Studies on other epiphytes, such as Piper fimbriatum, have shown that the nutrients are absorbed by the walls of the caudex and domatia, and then move along a chemical gradient via the phloem and bulk flow to other parts of the plant. Nutrients that are absorbed are especially allocated to the newer parts of the plant, which then use these nutrients for growth and immunity. In the domatia, it has been found that there are smooth surfaces and rough, pocketed surfaces, and the rough surfaces are more efficient at absorbing nutrients from ant debri. This correlates to how ants tend to nest in these spaces, because they keep their living spaces on the smoother parts of the domatia, and defecate on the rough patches. There has not been much research done specifically about caudices and how they absorb the nutrients from the ant deposits.

Additionally, Hydnophytum formicarum has extrafloral nectaries, which are nectar-producing and secreting glands which contain groups of cells that make sugars. Nectar is produced from the sugars of photosynthesis. Nectar is then secreted via trichomes, where the nectar is secreted from vacuoles that are stored in the periplasmic space at the edge of the cell. These sugars attract ants to the plant, and provide them with energetic benefits that they then use to defend the plant against herbivory. Although the mechanism of how ants exactly prevent herbivory is unknown, it is clear that doing so will benefit the ants, despite the initial energetic costs of defense, in the long term due to further plant growth and sustenance of the caudex and domatia. Research done on Reynoutria × bohemica shows that extrafloral nectary activity is dictated by the seasons, where they are actively secreting nectar in the summer and go dormant in the winter months. However, it is unclear if this is the case for Hydnophytum formicarum.

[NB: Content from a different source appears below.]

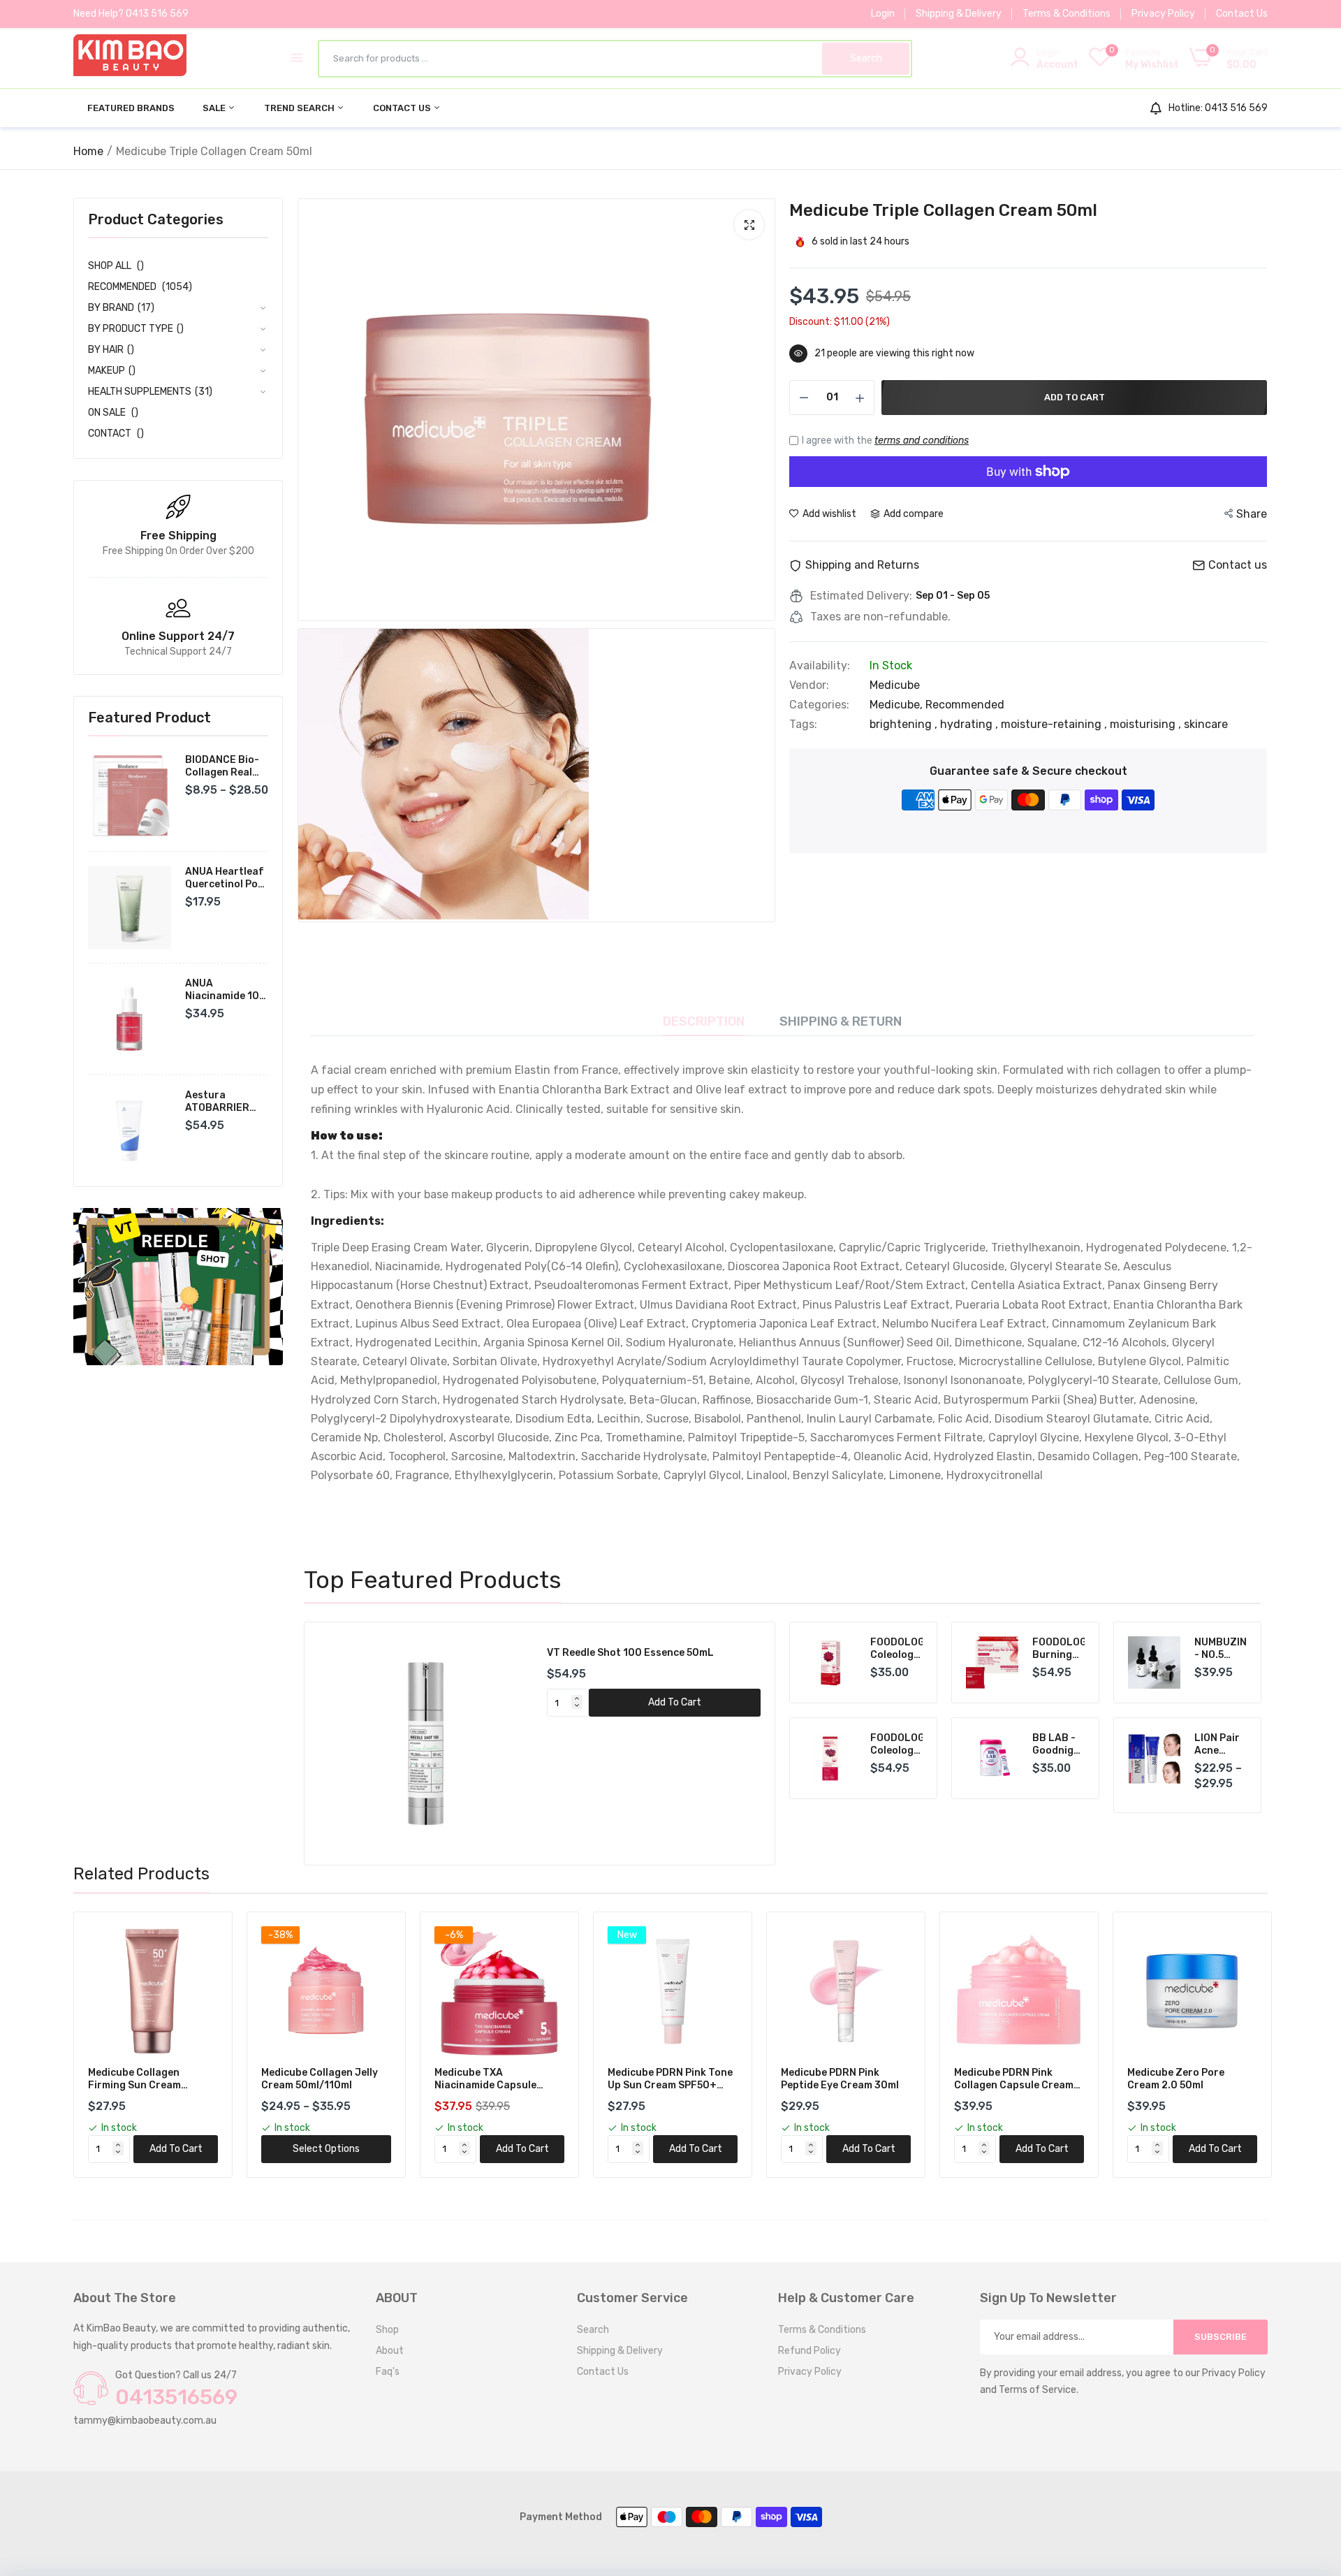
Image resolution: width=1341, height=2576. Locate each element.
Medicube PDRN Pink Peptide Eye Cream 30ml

A number of studies were done to investigate the ant plant in terms of morphology, mutual relationships, occupancies, physiology and ecology to understand the mechanisms that allow it to function the way it does. A compilation of such experimentation done by a variety of researchers was created by Camilla R. Huxley in which she investigated and analyzed all information discovered about the Hydnophytum formicarum to determine whether presence of ants were directly beneficial to plant conditions. One of the most directly observable studies consisted of feeding radioactive traces to the ants to see where they were deposited and how well it was absorbed by the plant. To do this plants were collected and planted into an area surrounded by a sticky material around the rim to prevent the ants from escaping. The ants were fed honey-water containing varying isotopic solutions - phosphate, sulfate, or methionine. Sections of the plant were later cut, collected, and chloroformed to kill ants in order to perform an autoradiography. Different areas of the plants were tested in order to compare the different depositions and uptake from the various surfaces. Results found that radioactivity was mainly seen on the warted cavities, the area with highest absorption rates, and vascular tissues of the stem, showing translocation of materials by the plant. Ultimately, there was a positive and direct correlation of higher radioactivity deposits on specific surfaces of the plant. It was concluded that Huxley's hypothesis was supported and that compounds fed to the ants could be radio isotopically seen to be deposited and readily absorbed through the plant.

In conclusion, Hydnophytum formicarum and these ants partake in a mutually beneficial relationship. They do so by attracting ants, via their extrafloral nectaries, and providing shelter for the ants in the form of the caudex and domatia, all while the ants prevent herbivory and provide nutrients to the plant.